TEXTE DU DOCUMENT:

SOURCES D'INTOXICATION

Lorsqu'ils sont exposés au plomb dans leur environnement, les enfants le trouvent le plus souvent à l'intérieur de leur habitation vétuste, non réhabilitée :

- les peintures anciennes, dont les sels de plomb deviennent accessibles par altération du revêtement, qui se disséminent en particules ingérables par un jeune enfant. Portées à la bouche (comportement du pica), ces écailles sont le mode principal d'intoxication ;

- l'eau du robinet, en particulier si son pH est acide, qui circule dans un réseau de distribution ancien et se charge en plomb issu des canalisations ;

- les aliments, dans une moindre mesure, comme les végétaux souillés par la pollution atmosphérique ou par la contamination des sols.

Les autres sources d'absorption sont de nature industrielle, par émission de particules de plomb dans l'atmosphère.

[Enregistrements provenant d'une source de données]

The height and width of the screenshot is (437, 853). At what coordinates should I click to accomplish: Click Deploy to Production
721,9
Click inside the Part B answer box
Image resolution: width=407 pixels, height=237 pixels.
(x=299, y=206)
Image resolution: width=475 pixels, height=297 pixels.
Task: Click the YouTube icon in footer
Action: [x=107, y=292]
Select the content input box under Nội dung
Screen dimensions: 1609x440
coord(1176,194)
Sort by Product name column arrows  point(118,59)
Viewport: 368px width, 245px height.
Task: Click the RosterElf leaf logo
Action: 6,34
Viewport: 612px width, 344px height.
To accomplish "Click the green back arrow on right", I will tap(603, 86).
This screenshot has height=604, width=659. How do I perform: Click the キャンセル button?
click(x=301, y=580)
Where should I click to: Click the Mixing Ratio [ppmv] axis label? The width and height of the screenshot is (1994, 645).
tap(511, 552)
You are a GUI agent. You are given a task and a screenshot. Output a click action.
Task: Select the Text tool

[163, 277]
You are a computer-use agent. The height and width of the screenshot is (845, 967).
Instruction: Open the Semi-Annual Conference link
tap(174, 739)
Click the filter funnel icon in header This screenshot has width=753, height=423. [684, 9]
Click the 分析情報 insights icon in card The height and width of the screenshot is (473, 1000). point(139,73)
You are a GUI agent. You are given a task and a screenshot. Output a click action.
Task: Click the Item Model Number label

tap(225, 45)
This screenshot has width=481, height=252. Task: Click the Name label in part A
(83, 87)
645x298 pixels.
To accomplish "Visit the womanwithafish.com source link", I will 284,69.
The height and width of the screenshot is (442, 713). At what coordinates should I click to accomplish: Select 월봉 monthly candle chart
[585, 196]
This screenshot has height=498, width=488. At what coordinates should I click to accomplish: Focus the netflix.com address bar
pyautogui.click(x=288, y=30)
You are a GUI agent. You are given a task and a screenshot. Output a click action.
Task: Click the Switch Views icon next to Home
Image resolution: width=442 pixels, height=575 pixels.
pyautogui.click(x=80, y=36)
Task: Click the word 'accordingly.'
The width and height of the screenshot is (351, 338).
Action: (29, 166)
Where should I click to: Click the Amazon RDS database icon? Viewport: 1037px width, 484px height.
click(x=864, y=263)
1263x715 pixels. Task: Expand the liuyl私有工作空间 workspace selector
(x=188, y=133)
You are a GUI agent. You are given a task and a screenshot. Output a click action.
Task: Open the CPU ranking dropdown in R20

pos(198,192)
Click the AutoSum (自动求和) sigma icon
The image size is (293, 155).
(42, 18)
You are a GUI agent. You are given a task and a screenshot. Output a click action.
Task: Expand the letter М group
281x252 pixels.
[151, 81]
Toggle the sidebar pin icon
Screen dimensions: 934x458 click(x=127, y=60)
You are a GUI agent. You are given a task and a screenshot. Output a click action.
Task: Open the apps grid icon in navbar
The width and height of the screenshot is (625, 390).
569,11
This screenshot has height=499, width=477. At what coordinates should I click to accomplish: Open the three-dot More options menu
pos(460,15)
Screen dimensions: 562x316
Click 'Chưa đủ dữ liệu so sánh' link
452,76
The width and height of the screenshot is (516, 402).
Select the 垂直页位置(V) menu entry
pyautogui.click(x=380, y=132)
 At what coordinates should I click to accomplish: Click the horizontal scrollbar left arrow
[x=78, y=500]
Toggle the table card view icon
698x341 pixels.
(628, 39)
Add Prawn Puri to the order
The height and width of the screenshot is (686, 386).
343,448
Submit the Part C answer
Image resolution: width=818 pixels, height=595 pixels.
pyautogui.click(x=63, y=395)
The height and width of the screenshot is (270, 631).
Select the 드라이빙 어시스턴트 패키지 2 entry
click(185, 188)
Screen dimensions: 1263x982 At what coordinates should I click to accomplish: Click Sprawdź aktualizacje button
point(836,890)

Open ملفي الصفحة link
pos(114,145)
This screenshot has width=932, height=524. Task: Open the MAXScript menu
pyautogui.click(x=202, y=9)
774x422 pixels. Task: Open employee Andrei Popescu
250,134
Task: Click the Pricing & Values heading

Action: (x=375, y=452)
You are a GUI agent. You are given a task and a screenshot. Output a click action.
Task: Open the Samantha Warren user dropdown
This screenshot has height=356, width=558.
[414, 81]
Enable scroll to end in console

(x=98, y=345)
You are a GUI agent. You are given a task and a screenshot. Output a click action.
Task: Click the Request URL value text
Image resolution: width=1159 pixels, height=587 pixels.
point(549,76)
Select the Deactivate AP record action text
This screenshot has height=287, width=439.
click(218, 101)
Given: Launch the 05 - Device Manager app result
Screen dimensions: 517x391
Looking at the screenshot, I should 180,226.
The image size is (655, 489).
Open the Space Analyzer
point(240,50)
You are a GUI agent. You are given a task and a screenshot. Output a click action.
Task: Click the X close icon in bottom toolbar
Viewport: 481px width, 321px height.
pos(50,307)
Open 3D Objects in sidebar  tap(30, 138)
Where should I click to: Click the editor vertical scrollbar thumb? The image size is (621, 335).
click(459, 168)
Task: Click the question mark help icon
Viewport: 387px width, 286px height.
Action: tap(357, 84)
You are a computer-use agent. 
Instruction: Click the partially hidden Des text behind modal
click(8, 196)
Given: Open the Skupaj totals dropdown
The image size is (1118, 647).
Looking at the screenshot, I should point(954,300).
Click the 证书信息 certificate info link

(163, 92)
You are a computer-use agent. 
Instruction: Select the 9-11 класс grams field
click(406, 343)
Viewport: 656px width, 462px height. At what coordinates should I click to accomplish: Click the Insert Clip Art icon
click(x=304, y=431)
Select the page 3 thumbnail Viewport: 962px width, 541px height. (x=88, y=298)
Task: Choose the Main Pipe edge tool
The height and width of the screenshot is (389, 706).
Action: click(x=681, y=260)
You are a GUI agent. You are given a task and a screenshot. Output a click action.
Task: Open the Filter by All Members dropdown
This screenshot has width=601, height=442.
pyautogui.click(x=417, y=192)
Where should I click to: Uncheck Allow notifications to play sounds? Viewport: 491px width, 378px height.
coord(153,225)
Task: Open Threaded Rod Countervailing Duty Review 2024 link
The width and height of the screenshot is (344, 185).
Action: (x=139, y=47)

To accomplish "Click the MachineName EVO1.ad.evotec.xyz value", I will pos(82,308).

VOTRE CONSIGNE:
Recopiez le passage du texte sur les sources d'intoxication au plomb qui commence aux mots « - l'eau du robinet, en » et s'arrête après « contamination des sols. », en substituant « tuyauteries » à « canalisations ». Ces entrées n'ont aucun lien avec le texte sur les sources d'intoxication au plomb.

RÉPONSE ATTENDUE:
- l'eau du robinet, en particulier si son pH est acide, qui circule dans un réseau de distribution ancien et se charge en plomb issu des tuyauteries ;

- les aliments, dans une moindre mesure, comme les végétaux souillés par la pollution atmosphérique ou par la contamination des sols.